The diffuse photosynthetically active radiation (PAR(dif)) is highly related to the gross primary productivity (GPP) of vegetation and can enhance the photosynthetic rate of shaded leaves. The PAR(dif) is mainly influenced by aerosols on clear sky days. To explore the impacts of the PAR(dif) fraction and aerosol loading on the accuracy of GPP estimations, we evaluated and compared the sensitivity of one-leaf and two-leaf light use efficiency (LUE) models (MOD17 and TL-LUE models) to the PAR(dif) fraction and aerosol optical depth (AOD) using satellite data and measurements at ChinaFLUX sites in China from 2003 to 2010. The estimated GPP from two models (GPP_MOD and GPP_TL) showed systematic underestimations when compared with the measured GPP at ChinaFLUX sites (GPP_FLUX). In addition, the underestimation of the GPP estimated by the two models was larger in months with high PAR(dif) fractions than in months with low PAR(dif) fractions at most sites.
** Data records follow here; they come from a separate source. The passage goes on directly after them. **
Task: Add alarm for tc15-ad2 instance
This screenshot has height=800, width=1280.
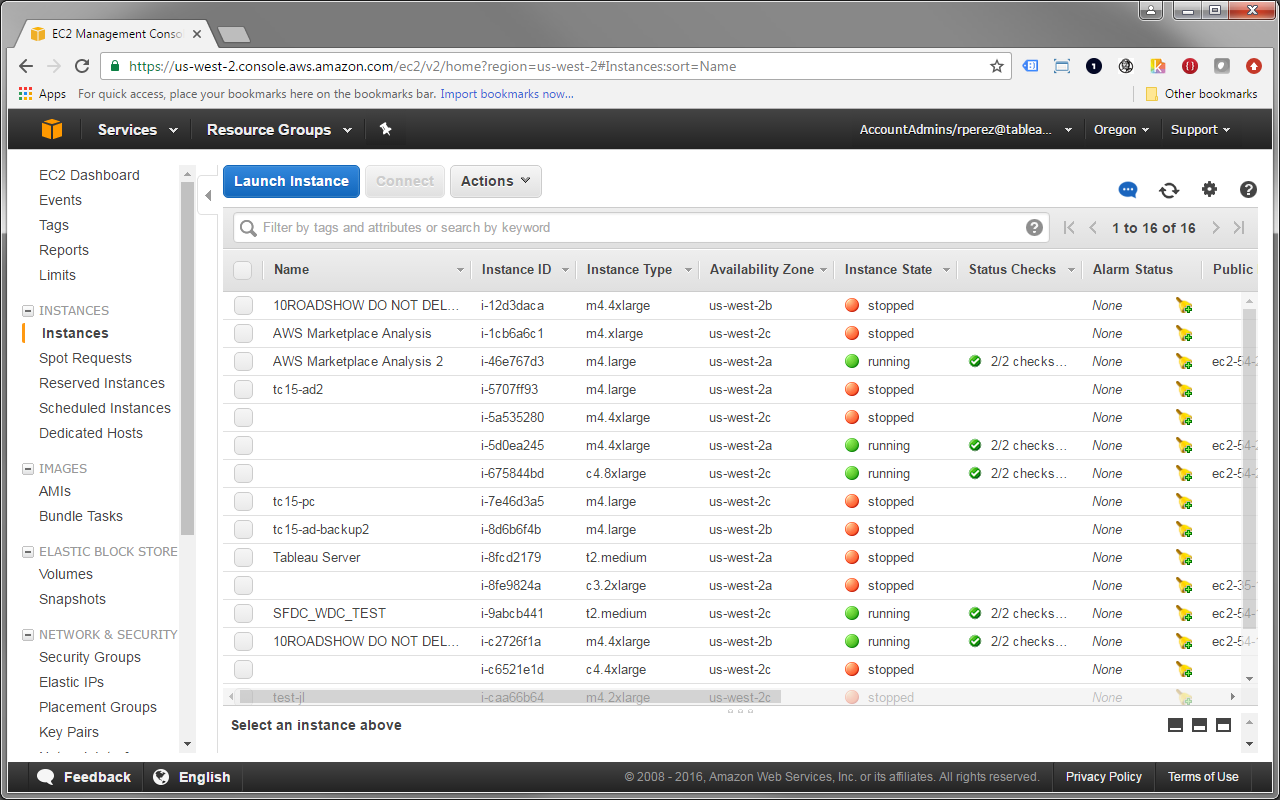Action: 1184,390
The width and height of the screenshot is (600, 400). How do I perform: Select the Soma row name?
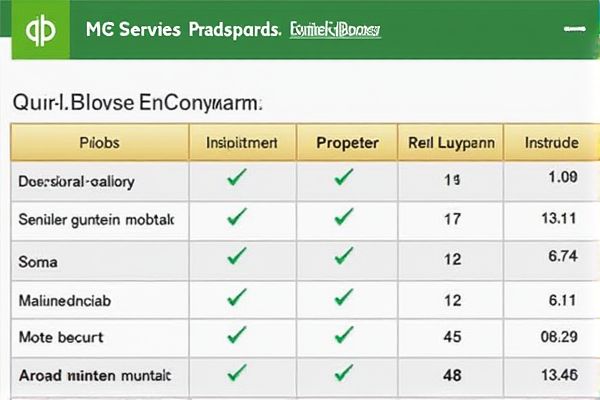coord(38,262)
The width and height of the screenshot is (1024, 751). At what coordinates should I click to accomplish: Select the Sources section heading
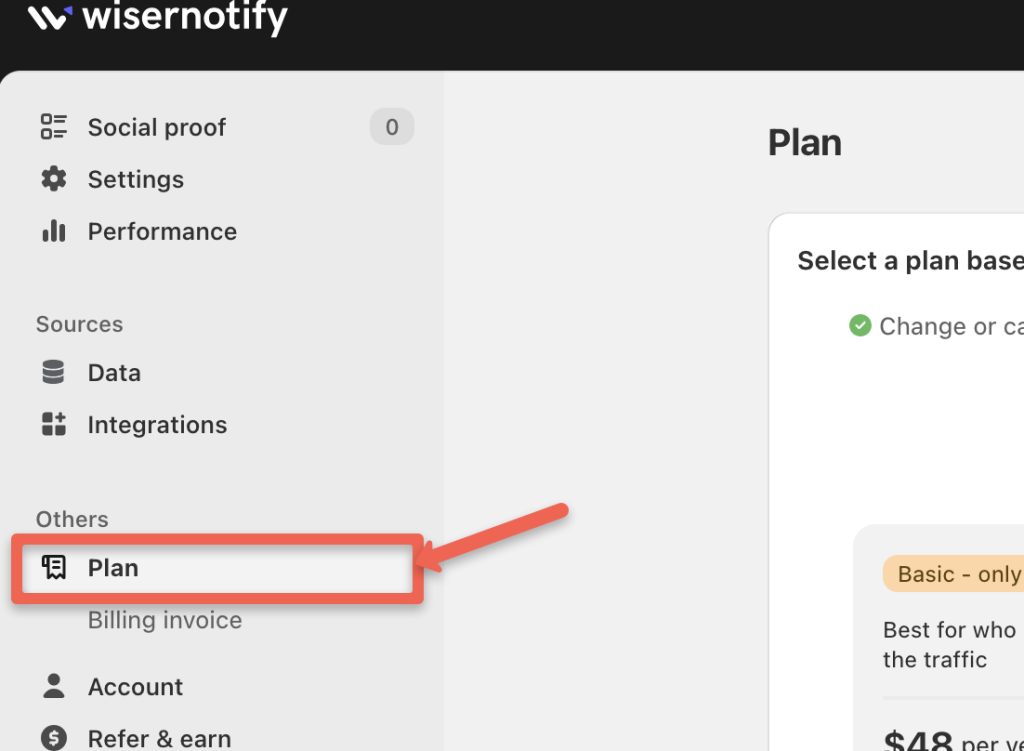point(79,323)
The TL-LUE model exhibited better performance than the MOD17 model with reduced underestimation and root-mean-square error (RMSE) values when the PAR(dif) fraction was greater than 0.7 or 0.8. When the PAR(dif) fraction was low, the TL-LUE model reduced the overestimation or increased the underestimations of GPP compared with the MOD17 model depending on the site. Both MOD17 and TL-LUE exhibited higher underestimations of GPP at high AOD values than at low AOD values at most sites. The TL-LUE model exhibited an overall better performance than MOD17 under high AOD. The overestimation also occurred for low AOD, which was consistent with that for low PARdif fractions. Therefore, the two LUE models showed dynamic performance with variations in the PAR(dif) fraction and AOD, which should be considered in the application and further improvement of GPP models.